## Passage
Sunday, June 12, 2011

10 years ago.

So, I have been taking photos of my garden with the Dude's spiffy camera, but I don't know how to get the pictures off said camera. So all I can say at present is that the garden is green and growing and you'll have to trust me that I haven't killed everything off brown-thumb style and am covering my tracks.

The other day the Dude and I were talking about what sports our old high schools had and I hadn't thought that we had certain teams and he was sure we did. So, out came the yearbooks and of course this led to browsing them for memories.

And I had forgotten just how much I hadn't enjoyed high school. But not to worry, it all came back to me as I was flipping pages and becoming increasingly sad. Well, perhaps "sad" is the wrong word. It's more of a muted sense of isolation, inadequacy and stress.

In the 10 years since graduation no other place or era of my life has managed to generate the same response from me.

## What is needed
Answer these questions using the blog post:
1. What does the writer not know how to do with the camera?
2. What were the writer and the Dude talking about that led them to get out the yearbooks?
3. How many years have passed since the writer's graduation?
The lines come from a separate source and are unrelated to the blog post.

## Source material

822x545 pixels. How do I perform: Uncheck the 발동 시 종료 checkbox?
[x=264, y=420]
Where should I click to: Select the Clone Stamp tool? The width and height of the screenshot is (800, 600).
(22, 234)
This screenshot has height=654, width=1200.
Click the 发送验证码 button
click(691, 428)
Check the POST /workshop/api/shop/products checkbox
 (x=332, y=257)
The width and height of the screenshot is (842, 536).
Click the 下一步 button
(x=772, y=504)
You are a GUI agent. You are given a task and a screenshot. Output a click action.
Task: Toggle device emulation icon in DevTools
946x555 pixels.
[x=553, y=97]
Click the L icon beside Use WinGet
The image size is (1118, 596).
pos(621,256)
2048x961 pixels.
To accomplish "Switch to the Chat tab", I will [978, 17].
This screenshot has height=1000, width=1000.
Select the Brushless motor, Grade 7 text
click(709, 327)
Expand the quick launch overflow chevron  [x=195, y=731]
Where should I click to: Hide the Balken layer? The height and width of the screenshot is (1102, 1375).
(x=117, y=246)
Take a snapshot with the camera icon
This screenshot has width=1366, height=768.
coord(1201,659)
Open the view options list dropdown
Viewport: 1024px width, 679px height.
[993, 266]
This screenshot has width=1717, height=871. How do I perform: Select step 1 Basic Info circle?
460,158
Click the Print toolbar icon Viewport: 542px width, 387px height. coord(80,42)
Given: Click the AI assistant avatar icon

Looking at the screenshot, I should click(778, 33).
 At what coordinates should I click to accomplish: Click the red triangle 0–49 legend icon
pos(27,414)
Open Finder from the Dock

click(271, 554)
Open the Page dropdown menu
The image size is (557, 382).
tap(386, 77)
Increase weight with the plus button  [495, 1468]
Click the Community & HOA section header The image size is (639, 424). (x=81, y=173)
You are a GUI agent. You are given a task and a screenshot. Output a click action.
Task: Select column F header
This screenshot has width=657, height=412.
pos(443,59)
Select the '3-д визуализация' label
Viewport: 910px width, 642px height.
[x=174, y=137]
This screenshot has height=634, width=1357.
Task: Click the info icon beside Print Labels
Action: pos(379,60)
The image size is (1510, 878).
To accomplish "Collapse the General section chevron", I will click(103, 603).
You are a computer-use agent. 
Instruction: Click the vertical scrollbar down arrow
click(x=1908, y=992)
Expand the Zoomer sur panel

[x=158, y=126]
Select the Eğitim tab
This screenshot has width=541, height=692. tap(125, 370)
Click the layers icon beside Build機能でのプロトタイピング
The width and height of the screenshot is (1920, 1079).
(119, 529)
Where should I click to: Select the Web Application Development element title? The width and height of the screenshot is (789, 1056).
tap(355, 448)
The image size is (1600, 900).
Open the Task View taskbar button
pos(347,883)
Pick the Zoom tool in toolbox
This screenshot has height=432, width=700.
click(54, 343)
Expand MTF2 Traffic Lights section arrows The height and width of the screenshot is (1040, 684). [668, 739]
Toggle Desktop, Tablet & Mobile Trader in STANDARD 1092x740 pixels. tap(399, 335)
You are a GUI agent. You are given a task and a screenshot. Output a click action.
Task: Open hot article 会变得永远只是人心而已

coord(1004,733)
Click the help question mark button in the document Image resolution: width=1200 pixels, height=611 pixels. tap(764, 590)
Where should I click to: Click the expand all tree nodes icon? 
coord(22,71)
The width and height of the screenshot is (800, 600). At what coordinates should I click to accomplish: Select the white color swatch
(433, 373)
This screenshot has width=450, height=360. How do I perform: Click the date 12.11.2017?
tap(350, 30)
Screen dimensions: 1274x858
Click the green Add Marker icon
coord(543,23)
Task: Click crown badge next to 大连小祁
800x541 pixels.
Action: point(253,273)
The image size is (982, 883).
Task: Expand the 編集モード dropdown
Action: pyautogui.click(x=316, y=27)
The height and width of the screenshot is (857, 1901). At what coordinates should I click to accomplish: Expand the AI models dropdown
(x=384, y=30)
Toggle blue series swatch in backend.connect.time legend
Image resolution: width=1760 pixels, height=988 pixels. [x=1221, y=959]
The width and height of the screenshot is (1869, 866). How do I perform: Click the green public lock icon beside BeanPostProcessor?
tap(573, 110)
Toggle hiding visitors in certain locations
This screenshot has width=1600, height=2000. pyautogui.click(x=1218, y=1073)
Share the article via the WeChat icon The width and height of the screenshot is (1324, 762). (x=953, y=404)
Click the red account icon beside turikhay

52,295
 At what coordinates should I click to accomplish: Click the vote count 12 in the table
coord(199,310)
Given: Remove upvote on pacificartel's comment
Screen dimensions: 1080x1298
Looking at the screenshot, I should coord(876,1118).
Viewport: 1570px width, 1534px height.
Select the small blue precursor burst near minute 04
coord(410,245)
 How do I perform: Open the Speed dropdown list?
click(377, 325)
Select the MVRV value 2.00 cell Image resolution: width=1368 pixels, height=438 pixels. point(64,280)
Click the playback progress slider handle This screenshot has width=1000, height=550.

## Written answer
1. Get the pictures off the camera.
2. What sports their old high schools had.
3. 10 years.